__Aim of the task__
Recast the listing as a JSON list of strings, one string per line, starting with its first line and going on through the line containing "will (x=1617, y=110).". Leave out blank lines.

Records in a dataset
>> BEGIN
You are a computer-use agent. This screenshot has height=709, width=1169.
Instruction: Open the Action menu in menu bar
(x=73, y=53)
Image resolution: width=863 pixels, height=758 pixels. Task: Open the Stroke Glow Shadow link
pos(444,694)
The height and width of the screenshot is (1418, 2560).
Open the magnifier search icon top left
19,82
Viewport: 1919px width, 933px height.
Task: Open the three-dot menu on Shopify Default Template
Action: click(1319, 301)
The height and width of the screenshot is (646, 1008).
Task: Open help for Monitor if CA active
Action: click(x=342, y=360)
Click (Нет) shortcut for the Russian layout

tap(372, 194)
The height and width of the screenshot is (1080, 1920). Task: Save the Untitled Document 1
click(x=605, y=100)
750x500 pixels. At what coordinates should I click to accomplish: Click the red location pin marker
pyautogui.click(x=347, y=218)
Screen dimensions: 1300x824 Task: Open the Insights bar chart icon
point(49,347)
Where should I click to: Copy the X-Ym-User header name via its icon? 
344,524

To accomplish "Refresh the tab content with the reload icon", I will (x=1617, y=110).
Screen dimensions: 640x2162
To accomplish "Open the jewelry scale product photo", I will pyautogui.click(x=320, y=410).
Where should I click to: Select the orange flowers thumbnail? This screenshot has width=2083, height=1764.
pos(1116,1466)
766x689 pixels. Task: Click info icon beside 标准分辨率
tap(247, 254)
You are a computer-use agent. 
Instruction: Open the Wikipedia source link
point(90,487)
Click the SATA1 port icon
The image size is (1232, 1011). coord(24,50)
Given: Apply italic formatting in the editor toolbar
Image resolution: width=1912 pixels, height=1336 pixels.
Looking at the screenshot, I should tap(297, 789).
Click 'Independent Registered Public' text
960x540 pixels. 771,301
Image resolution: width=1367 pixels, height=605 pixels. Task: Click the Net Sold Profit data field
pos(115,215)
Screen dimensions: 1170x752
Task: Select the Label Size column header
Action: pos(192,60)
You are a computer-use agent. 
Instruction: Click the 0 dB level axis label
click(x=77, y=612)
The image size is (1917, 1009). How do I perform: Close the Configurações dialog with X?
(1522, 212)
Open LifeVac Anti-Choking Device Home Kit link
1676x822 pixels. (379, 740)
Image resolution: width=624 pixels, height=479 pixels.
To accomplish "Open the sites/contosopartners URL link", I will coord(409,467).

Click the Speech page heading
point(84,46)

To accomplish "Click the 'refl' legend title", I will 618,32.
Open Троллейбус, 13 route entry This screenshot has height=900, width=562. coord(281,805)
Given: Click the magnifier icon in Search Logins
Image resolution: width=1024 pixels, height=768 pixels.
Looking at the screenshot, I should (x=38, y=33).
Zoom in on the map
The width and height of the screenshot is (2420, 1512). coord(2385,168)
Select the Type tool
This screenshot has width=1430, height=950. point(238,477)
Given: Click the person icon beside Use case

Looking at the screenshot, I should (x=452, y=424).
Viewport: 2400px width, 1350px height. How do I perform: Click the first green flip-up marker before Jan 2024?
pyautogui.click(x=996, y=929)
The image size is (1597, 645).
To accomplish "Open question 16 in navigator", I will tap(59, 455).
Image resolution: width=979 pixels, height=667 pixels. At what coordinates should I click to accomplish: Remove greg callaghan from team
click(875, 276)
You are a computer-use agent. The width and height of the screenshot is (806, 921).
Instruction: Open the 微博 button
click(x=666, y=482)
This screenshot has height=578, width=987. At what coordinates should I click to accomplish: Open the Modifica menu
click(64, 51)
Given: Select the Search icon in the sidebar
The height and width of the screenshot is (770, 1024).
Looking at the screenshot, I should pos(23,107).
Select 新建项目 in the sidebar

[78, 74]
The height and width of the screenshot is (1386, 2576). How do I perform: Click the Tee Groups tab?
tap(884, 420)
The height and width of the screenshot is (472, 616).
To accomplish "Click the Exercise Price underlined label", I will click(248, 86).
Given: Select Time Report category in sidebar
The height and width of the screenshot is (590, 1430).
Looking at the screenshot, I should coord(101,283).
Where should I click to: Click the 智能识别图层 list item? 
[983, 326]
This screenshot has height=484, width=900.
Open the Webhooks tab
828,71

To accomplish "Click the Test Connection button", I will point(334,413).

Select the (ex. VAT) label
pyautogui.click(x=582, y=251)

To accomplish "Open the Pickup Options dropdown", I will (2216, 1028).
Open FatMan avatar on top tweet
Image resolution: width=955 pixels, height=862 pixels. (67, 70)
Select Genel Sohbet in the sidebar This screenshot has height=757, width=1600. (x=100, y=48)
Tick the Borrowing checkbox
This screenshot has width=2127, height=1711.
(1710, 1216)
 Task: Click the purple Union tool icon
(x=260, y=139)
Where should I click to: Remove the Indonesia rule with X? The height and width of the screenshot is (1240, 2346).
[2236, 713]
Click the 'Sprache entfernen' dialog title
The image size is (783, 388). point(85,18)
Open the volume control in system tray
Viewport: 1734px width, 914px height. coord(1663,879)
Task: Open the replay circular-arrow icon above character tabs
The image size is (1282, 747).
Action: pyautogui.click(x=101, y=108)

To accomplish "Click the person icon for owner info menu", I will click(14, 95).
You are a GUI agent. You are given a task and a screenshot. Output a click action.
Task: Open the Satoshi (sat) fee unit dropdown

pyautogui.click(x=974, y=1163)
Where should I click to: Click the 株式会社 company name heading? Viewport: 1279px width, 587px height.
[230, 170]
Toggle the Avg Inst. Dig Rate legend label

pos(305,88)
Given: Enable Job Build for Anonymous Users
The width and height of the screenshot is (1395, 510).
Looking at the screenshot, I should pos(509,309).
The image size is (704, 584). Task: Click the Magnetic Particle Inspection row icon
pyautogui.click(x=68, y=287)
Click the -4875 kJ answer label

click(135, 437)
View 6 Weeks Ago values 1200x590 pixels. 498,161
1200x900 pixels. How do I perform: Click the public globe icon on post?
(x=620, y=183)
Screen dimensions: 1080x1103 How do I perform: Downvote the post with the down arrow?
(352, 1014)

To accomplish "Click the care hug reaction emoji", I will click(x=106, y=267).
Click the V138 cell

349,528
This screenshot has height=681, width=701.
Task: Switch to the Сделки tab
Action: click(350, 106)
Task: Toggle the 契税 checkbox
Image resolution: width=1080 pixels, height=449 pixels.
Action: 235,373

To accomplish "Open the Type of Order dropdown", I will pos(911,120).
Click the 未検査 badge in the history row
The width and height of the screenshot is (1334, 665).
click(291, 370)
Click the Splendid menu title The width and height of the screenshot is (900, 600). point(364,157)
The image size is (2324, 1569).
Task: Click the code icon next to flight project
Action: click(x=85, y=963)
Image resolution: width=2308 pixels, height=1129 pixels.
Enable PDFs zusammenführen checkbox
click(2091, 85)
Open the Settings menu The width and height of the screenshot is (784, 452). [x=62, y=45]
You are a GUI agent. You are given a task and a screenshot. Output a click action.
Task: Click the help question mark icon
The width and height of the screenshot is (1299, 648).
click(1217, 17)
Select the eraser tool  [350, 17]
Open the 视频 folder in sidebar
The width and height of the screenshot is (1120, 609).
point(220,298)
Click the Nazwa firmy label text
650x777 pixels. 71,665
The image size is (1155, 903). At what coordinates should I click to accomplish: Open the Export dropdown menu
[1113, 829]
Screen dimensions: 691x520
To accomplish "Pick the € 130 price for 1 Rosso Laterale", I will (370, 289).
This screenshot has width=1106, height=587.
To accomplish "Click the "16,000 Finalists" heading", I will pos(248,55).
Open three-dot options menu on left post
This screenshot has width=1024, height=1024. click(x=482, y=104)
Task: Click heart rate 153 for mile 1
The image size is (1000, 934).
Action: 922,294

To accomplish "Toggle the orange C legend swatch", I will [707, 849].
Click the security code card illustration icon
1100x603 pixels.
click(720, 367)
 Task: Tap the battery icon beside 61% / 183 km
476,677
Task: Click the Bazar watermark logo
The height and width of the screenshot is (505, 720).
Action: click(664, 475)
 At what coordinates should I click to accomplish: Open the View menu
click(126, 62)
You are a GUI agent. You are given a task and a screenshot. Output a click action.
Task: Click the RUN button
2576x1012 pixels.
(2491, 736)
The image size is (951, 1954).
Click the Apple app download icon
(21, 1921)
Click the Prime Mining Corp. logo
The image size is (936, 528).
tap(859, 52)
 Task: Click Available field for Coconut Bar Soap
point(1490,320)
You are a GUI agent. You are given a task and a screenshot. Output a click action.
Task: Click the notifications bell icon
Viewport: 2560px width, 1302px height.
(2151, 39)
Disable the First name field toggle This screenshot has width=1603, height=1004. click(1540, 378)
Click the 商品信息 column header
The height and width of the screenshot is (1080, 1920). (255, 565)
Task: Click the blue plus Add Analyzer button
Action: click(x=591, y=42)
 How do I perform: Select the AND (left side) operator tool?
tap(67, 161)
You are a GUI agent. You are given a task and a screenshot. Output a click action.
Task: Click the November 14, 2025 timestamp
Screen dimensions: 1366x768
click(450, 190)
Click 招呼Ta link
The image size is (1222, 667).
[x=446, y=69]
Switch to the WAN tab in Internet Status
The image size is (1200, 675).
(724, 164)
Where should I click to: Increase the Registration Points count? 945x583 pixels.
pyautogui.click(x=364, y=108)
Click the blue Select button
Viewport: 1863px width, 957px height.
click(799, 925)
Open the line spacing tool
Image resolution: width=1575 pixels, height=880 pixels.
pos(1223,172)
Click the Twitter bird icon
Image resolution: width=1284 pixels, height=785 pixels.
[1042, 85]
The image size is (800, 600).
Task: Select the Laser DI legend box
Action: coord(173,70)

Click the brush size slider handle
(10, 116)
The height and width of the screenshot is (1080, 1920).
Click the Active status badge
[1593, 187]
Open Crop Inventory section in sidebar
>> END
__Response__
[
  "You are a computer-use agent. This screenshot has height=709, width=1169.",
  "Instruction: Open the Action menu in menu bar",
  "(x=73, y=53)",
  "Image resolution: width=863 pixels, height=758 pixels. Task: Open the Stroke Glow Shadow link",
  "pos(444,694)",
  "The height and width of the screenshot is (1418, 2560).",
  "Open the magnifier search icon top left",
  "19,82",
  "Viewport: 1919px width, 933px height.",
  "Task: Open the three-dot menu on Shopify Default Template",
  "Action: click(1319, 301)",
  "The height and width of the screenshot is (646, 1008).",
  "Task: Open help for Monitor if CA active",
  "Action: click(x=342, y=360)",
  "Click (Нет) shortcut for the Russian layout",
  "tap(372, 194)",
  "The height and width of the screenshot is (1080, 1920). Task: Save the Untitled Document 1",
  "click(x=605, y=100)",
  "750x500 pixels. At what coordinates should I click to accomplish: Click the red location pin marker",
  "pyautogui.click(x=347, y=218)",
  "Screen dimensions: 1300x824 Task: Open the Insights bar chart icon",
  "point(49,347)",
  "Where should I click to: Copy the X-Ym-User header name via its icon? ",
  "344,524",
  "To accomplish \"Refresh the tab content with the reload icon\", I will (x=1617, y=110)."
]